Originally Posted by Systemlord
This is new to me, is this true and if so which TIM's are effected? Again this is the first I've heard of this so am somewhat unsure whether or not this is true, correct me if I'm wrong.
, yes something odd that some deliders found on the anandtech forums. Delidded temp gains degraded over time. Problem is related to TIM choice and caused by thermal action "pumping" some types of TIM out - needing to be replaced over time. The link to the thread is found on the first page of this, our own, thread link under:Now for the real reason your Ivy Bridge runs hot.
Where it notes the following about the die to IHS gap as being the main cause of the IB temp problem, but he also mentions the TIM choice issue they ran into and the need for further TIM testing. They still plan on doing further TIM testing sometime soon.

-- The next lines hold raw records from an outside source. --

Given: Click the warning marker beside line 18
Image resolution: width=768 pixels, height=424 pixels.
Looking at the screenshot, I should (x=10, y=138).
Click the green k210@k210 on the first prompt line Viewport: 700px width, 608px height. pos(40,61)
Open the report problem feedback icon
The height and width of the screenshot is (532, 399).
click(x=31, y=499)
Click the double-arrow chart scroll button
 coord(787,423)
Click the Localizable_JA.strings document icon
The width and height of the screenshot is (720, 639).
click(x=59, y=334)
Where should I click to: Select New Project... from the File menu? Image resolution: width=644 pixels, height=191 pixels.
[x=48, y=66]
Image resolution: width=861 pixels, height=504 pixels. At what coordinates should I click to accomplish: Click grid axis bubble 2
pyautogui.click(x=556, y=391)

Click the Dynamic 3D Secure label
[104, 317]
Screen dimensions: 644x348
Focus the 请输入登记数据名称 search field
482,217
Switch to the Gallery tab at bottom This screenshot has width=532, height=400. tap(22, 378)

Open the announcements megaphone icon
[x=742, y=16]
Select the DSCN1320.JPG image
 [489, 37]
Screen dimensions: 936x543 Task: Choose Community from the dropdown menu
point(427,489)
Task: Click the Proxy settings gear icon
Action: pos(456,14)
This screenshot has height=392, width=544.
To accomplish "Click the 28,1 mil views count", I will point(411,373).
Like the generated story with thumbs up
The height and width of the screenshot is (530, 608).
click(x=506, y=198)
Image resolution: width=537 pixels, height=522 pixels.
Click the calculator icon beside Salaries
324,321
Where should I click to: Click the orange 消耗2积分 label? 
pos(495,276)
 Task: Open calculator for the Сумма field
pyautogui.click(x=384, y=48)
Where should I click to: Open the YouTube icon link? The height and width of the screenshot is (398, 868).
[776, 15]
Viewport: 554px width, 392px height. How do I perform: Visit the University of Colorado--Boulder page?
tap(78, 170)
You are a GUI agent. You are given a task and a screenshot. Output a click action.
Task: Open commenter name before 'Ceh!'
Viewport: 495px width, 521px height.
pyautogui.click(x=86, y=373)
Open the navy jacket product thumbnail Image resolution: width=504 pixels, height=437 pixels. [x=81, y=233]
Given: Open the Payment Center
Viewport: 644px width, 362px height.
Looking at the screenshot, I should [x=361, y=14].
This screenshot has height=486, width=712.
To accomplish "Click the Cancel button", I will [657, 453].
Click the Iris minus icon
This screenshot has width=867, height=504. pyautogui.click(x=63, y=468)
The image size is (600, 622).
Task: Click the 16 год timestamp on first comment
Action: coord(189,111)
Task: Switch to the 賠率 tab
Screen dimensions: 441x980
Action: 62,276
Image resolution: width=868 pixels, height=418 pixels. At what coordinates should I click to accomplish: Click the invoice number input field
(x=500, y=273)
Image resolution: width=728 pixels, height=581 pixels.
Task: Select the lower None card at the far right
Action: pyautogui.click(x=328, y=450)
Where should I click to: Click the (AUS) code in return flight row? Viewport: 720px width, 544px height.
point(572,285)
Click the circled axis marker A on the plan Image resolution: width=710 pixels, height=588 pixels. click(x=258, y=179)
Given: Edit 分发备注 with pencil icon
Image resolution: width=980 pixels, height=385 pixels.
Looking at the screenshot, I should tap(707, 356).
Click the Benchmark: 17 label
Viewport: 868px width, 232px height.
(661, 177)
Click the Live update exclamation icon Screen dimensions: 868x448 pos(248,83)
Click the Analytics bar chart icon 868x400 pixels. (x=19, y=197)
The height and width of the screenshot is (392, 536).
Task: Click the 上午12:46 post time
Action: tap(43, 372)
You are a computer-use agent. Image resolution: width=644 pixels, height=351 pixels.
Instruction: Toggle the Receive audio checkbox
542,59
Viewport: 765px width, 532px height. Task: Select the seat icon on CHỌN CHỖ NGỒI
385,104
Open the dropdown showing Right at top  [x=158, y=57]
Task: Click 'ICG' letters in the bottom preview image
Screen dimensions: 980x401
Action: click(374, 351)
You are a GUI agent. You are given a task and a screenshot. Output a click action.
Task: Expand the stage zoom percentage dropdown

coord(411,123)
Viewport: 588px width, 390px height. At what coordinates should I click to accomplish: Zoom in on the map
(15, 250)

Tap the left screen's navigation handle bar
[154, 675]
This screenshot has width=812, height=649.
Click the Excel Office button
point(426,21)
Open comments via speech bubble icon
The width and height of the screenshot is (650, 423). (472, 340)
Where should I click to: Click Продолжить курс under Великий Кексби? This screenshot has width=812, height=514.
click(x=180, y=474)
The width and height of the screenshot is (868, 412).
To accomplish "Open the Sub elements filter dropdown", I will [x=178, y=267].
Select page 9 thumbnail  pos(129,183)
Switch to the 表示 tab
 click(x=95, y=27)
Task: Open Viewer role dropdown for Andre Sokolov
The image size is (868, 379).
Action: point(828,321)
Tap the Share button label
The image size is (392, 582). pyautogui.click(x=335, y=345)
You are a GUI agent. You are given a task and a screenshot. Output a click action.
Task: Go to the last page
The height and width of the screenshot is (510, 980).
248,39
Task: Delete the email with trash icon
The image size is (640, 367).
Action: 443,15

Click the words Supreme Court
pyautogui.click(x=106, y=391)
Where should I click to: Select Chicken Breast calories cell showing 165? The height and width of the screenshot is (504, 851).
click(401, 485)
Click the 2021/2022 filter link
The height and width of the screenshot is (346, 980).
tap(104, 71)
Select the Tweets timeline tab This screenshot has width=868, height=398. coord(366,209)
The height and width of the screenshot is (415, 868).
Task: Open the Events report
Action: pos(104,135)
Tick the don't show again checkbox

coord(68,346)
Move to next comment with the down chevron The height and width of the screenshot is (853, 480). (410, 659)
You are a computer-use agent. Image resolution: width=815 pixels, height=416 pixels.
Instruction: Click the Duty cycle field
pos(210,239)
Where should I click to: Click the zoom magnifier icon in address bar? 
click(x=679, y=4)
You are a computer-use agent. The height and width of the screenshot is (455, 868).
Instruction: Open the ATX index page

The take home message there is replacing the CPU TIM doesn't really provide any benefit. Reducing the gap between the CPU and the IHS does. And removing the IHS entirely doesn't really provide much benefit either.
And that stands to reason. The heat is going to flow through the copper of the IHS the same as it does through the copper of the H100 waterblock.
But if there is a thick pad of thermal paste in the way, as was the case with my 3770k at time of purchase, then it doesn't really matter how good the TIM itself is (unless it too is made of metal) because the mere presence of that thick pad of thermal paste becomes the weakest link in the thermal conductivity equation.
Once you eliminate the bottleneck that is the gap between the IHS and the CPU, or if you happen to end up with an Ivy Bridge CPU which doesn't have much of a gap to begin with (Yuriman ), then you have pretty much optimized the system at that point regardless which CPU TIM of choice you employ and regardless whether or not you leave the IHS in place.Now the choice of CPU TIM still plays a role in terms of the robustness in maintaining those nice low temperatures. If the so-called "pump out" effect is real then we can expect it to bite us unless we choose a substitute CPU TIM that is designed to avoid such thermo-mechanical effects.
I haven't really got into testing that part out yet, but I expect IC Diamond and the metal TIMs like Liquid Ultra to be key there.